Pick out the lines below that include the string "Toggle".

Material provided
Content starts
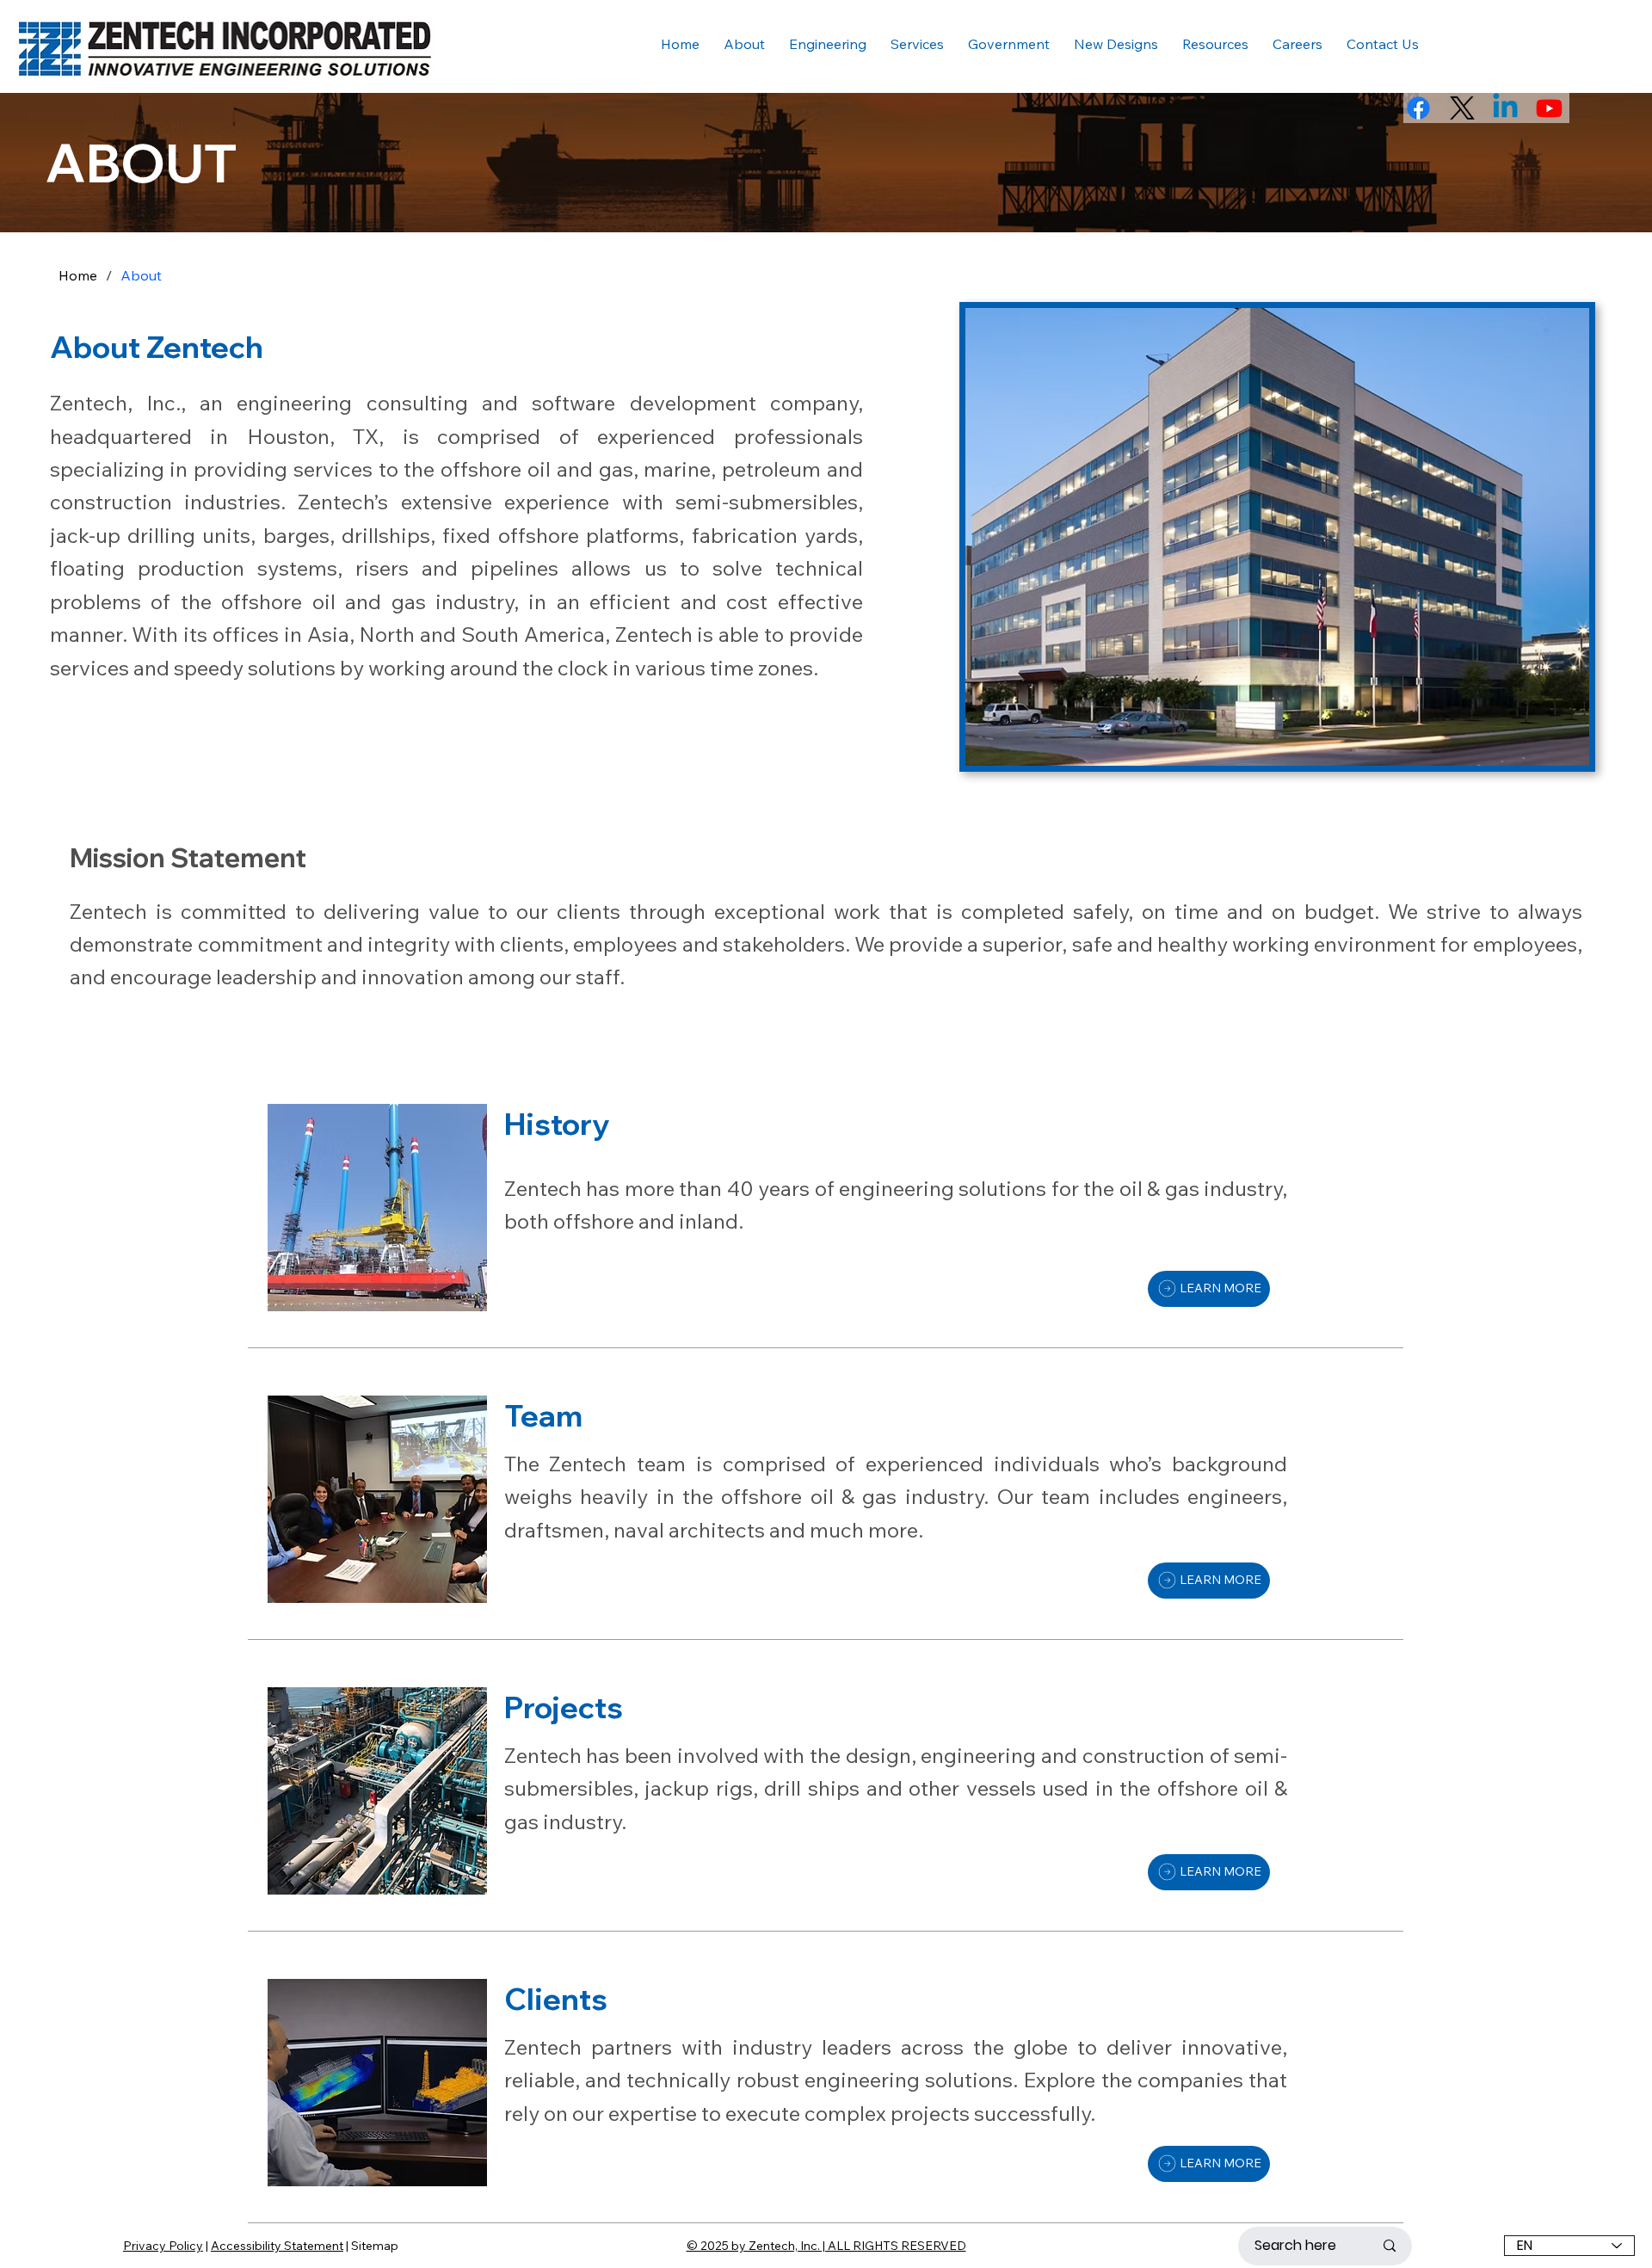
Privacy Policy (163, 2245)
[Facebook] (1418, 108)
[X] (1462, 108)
Content ends
Content starts
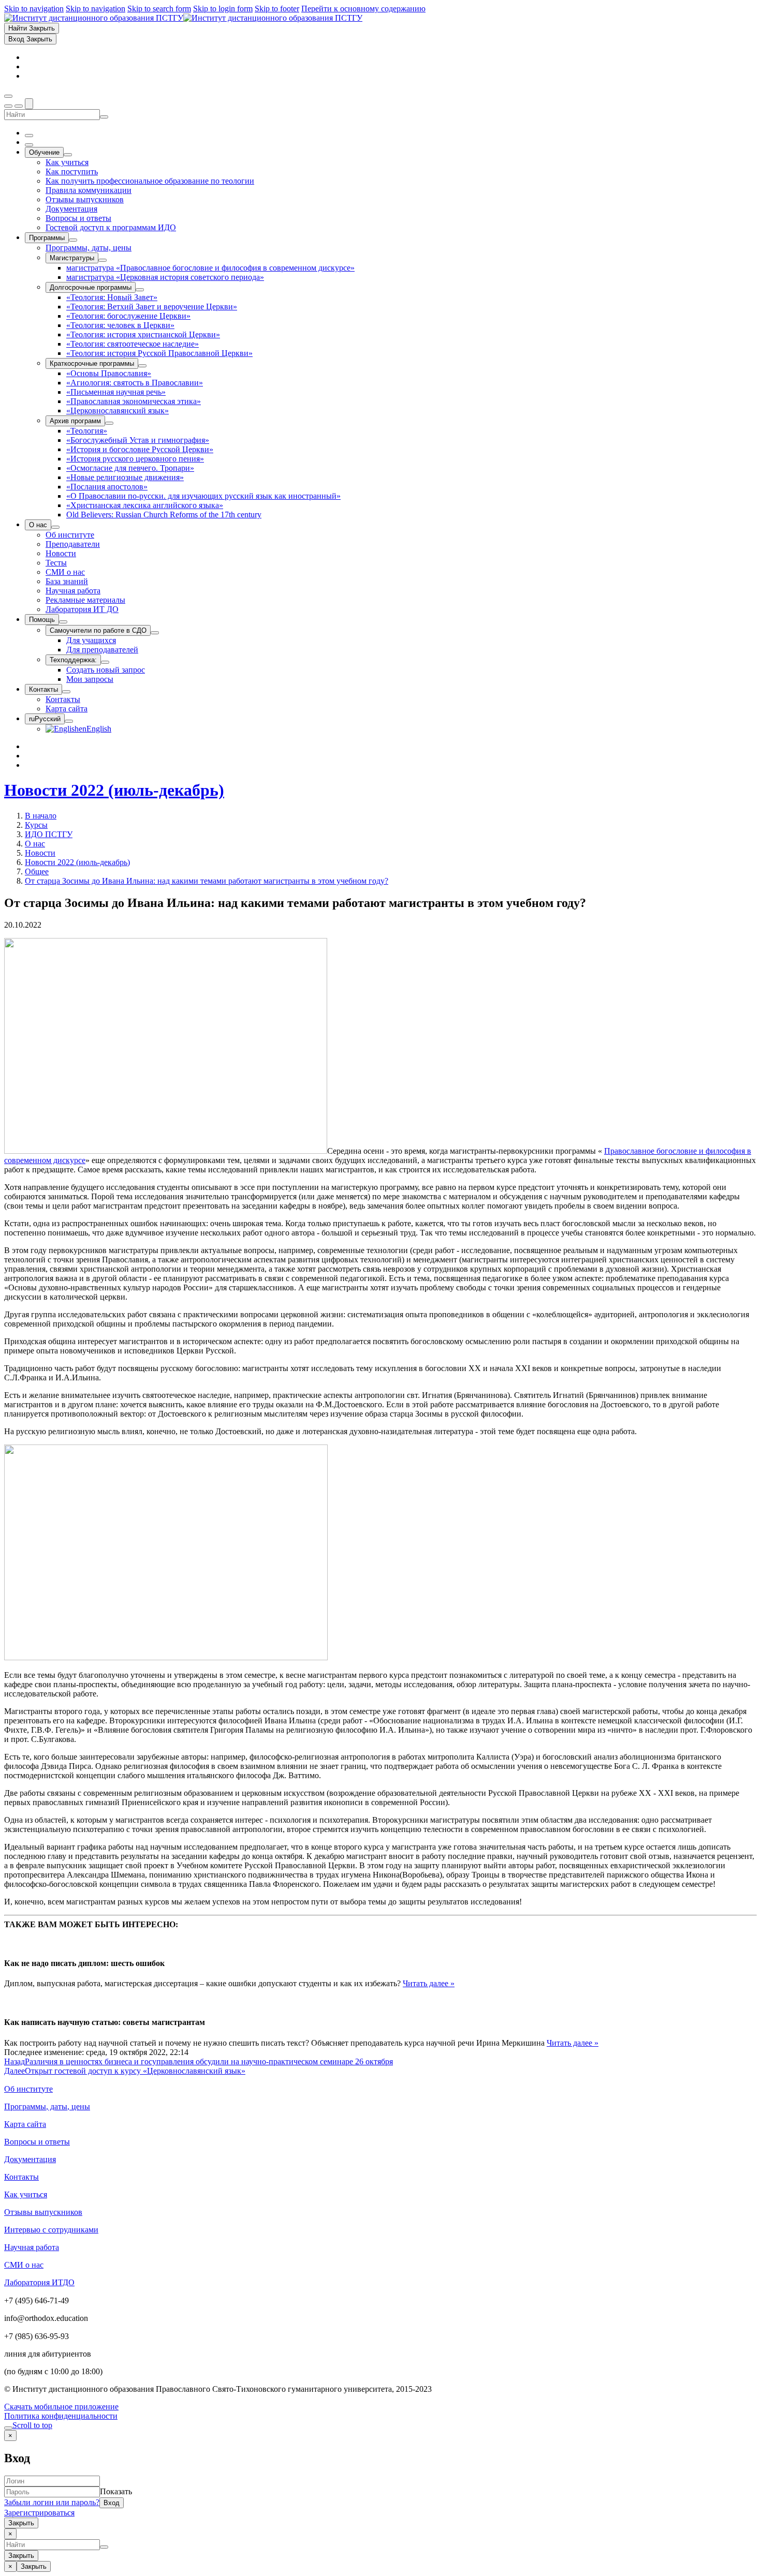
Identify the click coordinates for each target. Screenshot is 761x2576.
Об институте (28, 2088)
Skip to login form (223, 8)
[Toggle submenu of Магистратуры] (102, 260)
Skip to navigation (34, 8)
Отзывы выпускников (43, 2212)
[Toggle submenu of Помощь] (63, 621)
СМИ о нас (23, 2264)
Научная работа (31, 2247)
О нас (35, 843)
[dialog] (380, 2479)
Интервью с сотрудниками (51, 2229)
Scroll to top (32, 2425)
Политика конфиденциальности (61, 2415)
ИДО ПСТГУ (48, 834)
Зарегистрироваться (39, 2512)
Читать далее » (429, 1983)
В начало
Content ends
Exercise result
[Toggle submenu of Магистратуры] (102, 260)
[Toggle submenu of Помощь] (63, 621)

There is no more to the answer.